2

I have a 200M documents index I would like to reindex.

I wrote the following script that goes over documents in the old index and puts them with balk insert into the new index.

The size of each bulk is 2000 documents.

 search_obj = pyes.query.Search(query = pyes.query.MatchAllQuery(), start=resume_from)

 old_index_iterator = self.esconn.search(search_obj, self.index_name)
 counter = 0
 BULK_SIZE = 2000

 for doc in old_index_iterator:
   self.esconn.index(doc=doc, doc_type=DOC_TYPE, index=new_index_name, id=doc.get_id(), bulk=True)
   counter += 1

   if counter % BULK_SIZE == 0:
     self.logger.debug("Refreshing...")
     self.esconn.refresh()
     self.logger.debug("Refresh done.")


 self.esconn.refresh()

Observation:

  1. The speed that I get is very slow: around 150 documents / minute.
  2. The time of the refresh operation is 0. If I remove the index command (just read from the DB) - I speed up 10 times.

Conclusion:

  • The index ignores the bulk=True flag, and pushes every single document to the ES server.

Anyone know please help me to figure out why bulk=True has no effect?

diemacht
  • 2,022
  • 7
  • 30
  • 44
  • Check this Q http://stackoverflow.com/questions/9002982/elasticsearch-bulk-index-in-chunks-using-pyes for help . – Gentle Y Mar 17 '16 at 00:34

1 Answers1

0

Your low speed is about reading from the old index not inserting into the new one.

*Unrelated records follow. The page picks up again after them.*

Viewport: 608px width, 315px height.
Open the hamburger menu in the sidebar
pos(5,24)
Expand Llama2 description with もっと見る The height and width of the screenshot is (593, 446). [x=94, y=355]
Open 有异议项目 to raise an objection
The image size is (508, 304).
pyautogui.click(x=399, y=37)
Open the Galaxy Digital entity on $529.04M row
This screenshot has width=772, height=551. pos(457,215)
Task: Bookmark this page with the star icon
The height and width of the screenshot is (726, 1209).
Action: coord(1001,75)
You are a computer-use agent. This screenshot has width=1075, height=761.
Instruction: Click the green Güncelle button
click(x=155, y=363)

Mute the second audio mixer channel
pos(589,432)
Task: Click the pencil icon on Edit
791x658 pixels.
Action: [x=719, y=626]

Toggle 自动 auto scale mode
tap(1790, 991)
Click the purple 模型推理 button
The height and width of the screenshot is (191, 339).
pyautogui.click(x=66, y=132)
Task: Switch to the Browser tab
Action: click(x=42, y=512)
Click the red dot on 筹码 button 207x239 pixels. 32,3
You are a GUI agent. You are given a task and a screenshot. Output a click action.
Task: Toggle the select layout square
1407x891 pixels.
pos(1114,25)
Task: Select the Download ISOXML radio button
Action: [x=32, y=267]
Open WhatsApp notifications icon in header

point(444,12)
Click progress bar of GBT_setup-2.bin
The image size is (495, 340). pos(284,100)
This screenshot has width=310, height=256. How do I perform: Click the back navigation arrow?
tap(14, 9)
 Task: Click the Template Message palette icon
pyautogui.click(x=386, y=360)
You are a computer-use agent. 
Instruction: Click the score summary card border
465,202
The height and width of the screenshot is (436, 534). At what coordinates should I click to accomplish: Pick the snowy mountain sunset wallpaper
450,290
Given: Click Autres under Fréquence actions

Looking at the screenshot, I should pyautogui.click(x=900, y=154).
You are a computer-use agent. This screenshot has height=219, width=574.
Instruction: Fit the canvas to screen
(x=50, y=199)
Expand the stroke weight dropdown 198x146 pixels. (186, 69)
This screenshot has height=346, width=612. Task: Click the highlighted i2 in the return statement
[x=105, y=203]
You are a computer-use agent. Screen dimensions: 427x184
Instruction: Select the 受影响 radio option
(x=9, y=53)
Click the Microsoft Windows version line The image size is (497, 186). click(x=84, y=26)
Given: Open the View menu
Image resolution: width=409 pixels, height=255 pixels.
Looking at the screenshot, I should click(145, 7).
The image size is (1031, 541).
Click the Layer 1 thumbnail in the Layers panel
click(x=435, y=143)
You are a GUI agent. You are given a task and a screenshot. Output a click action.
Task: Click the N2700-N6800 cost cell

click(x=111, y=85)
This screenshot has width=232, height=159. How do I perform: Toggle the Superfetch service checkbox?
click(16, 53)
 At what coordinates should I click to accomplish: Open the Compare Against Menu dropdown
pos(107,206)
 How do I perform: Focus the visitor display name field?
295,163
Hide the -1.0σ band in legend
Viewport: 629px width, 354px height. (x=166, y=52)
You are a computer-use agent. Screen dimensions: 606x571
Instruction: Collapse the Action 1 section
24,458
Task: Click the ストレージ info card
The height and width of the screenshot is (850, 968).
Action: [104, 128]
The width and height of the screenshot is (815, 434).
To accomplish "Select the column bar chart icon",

Try scan mode and scroll when read:

result_set = self.esconn.search(pyes.query.MatchAllQuery(),indices=INDEX_NAME, doc_types=INDEX_TYPE, scan=True, scroll_timeout="10m")
for doc in result_set:
    pass # do your insert task

And also the default refresh size is 400 and interval is 1s, usually it does not need to reset this setting.

Gentle Y
  • 331
  • 1
  • 10